MATERIAL PROVIDED:
------------------------------------------------------------

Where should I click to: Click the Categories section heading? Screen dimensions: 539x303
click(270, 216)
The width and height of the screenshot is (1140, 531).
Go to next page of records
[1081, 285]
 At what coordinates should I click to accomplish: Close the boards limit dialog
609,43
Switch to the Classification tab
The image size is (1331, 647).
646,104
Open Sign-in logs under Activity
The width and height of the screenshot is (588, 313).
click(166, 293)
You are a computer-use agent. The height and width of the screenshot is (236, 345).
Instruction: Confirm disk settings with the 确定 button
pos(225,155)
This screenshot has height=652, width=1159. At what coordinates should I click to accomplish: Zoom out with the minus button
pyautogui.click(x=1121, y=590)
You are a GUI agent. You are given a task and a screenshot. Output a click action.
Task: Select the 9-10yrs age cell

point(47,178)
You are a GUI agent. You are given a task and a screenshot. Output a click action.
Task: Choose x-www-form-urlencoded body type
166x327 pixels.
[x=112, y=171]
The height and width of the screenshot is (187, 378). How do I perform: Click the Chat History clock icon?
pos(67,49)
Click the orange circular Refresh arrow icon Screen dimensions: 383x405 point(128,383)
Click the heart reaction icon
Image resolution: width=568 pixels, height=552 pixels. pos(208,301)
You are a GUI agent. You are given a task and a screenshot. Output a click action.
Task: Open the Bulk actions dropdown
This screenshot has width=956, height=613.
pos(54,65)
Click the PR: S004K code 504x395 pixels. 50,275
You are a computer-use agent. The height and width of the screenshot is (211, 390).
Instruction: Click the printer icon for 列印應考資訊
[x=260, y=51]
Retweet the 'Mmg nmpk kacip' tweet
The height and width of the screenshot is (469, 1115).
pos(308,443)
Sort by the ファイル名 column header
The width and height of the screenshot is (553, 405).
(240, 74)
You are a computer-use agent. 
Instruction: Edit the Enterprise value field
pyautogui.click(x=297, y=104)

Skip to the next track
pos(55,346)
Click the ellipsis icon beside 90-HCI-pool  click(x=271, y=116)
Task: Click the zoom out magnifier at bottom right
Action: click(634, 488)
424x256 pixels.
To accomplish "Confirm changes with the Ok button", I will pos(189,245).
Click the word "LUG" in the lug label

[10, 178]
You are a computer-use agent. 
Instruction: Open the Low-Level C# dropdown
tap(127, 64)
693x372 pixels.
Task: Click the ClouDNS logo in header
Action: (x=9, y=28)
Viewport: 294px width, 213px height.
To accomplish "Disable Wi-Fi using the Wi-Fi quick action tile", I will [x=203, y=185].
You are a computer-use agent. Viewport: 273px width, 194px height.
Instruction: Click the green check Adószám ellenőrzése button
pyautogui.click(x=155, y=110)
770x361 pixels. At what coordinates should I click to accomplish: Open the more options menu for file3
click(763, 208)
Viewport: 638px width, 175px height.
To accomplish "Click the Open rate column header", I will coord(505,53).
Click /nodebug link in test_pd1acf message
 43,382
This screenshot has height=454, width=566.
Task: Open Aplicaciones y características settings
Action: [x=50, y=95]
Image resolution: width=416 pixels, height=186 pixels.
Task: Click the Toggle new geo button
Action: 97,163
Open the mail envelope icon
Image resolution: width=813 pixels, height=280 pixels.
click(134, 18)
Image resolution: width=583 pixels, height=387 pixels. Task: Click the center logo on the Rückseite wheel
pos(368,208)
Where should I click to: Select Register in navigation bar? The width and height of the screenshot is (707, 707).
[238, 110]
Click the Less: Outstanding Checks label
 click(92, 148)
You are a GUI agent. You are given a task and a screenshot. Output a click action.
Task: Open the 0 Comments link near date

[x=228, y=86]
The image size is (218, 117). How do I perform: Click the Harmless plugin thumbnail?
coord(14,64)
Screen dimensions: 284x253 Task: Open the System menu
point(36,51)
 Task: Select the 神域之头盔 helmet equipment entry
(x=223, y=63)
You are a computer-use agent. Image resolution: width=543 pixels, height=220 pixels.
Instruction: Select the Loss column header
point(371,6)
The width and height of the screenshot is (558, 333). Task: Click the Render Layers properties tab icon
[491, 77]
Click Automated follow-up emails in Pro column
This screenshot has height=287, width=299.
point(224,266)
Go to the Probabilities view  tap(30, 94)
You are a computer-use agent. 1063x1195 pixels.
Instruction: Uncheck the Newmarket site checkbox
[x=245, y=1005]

------------------------------------------------------------

PROBLEM: The records above need copying again. Keep each word as it is.

TASK SOLUTION:
Where should I click to: Click the Categories section heading? Screen dimensions: 539x303
click(270, 216)
The width and height of the screenshot is (1140, 531).
Go to next page of records
[1081, 285]
 At what coordinates should I click to accomplish: Close the boards limit dialog
609,43
Switch to the Classification tab
The image size is (1331, 647).
646,104
Open Sign-in logs under Activity
The width and height of the screenshot is (588, 313).
click(166, 293)
You are a computer-use agent. The height and width of the screenshot is (236, 345).
Instruction: Confirm disk settings with the 确定 button
pos(225,155)
This screenshot has height=652, width=1159. At what coordinates should I click to accomplish: Zoom out with the minus button
pyautogui.click(x=1121, y=590)
You are a GUI agent. You are given a task and a screenshot. Output a click action.
Task: Select the 9-10yrs age cell

point(47,178)
You are a GUI agent. You are given a task and a screenshot. Output a click action.
Task: Choose x-www-form-urlencoded body type
166x327 pixels.
[x=112, y=171]
The height and width of the screenshot is (187, 378). How do I perform: Click the Chat History clock icon?
pos(67,49)
Click the orange circular Refresh arrow icon Screen dimensions: 383x405 point(128,383)
Click the heart reaction icon
Image resolution: width=568 pixels, height=552 pixels. pos(208,301)
You are a GUI agent. You are given a task and a screenshot. Output a click action.
Task: Open the Bulk actions dropdown
This screenshot has width=956, height=613.
pos(54,65)
Click the PR: S004K code 504x395 pixels. 50,275
You are a computer-use agent. The height and width of the screenshot is (211, 390).
Instruction: Click the printer icon for 列印應考資訊
[x=260, y=51]
Retweet the 'Mmg nmpk kacip' tweet
The height and width of the screenshot is (469, 1115).
pos(308,443)
Sort by the ファイル名 column header
The width and height of the screenshot is (553, 405).
(240, 74)
You are a computer-use agent. 
Instruction: Edit the Enterprise value field
pyautogui.click(x=297, y=104)

Skip to the next track
pos(55,346)
Click the ellipsis icon beside 90-HCI-pool  click(x=271, y=116)
Task: Click the zoom out magnifier at bottom right
Action: click(634, 488)
424x256 pixels.
To accomplish "Confirm changes with the Ok button", I will pos(189,245).
Click the word "LUG" in the lug label

[10, 178]
You are a computer-use agent. 
Instruction: Open the Low-Level C# dropdown
tap(127, 64)
693x372 pixels.
Task: Click the ClouDNS logo in header
Action: (x=9, y=28)
Viewport: 294px width, 213px height.
To accomplish "Disable Wi-Fi using the Wi-Fi quick action tile", I will [x=203, y=185].
You are a computer-use agent. Viewport: 273px width, 194px height.
Instruction: Click the green check Adószám ellenőrzése button
pyautogui.click(x=155, y=110)
770x361 pixels. At what coordinates should I click to accomplish: Open the more options menu for file3
click(763, 208)
Viewport: 638px width, 175px height.
To accomplish "Click the Open rate column header", I will coord(505,53).
Click /nodebug link in test_pd1acf message
 43,382
This screenshot has height=454, width=566.
Task: Open Aplicaciones y características settings
Action: [x=50, y=95]
Image resolution: width=416 pixels, height=186 pixels.
Task: Click the Toggle new geo button
Action: 97,163
Open the mail envelope icon
Image resolution: width=813 pixels, height=280 pixels.
click(134, 18)
Image resolution: width=583 pixels, height=387 pixels. Task: Click the center logo on the Rückseite wheel
pos(368,208)
Where should I click to: Select Register in navigation bar? The width and height of the screenshot is (707, 707).
[238, 110]
Click the Less: Outstanding Checks label
 click(92, 148)
You are a GUI agent. You are given a task and a screenshot. Output a click action.
Task: Open the 0 Comments link near date

[x=228, y=86]
The image size is (218, 117). How do I perform: Click the Harmless plugin thumbnail?
coord(14,64)
Screen dimensions: 284x253 Task: Open the System menu
point(36,51)
 Task: Select the 神域之头盔 helmet equipment entry
(x=223, y=63)
You are a computer-use agent. Image resolution: width=543 pixels, height=220 pixels.
Instruction: Select the Loss column header
point(371,6)
The width and height of the screenshot is (558, 333). Task: Click the Render Layers properties tab icon
[491, 77]
Click Automated follow-up emails in Pro column
This screenshot has height=287, width=299.
point(224,266)
Go to the Probabilities view  tap(30, 94)
You are a computer-use agent. 1063x1195 pixels.
Instruction: Uncheck the Newmarket site checkbox
[x=245, y=1005]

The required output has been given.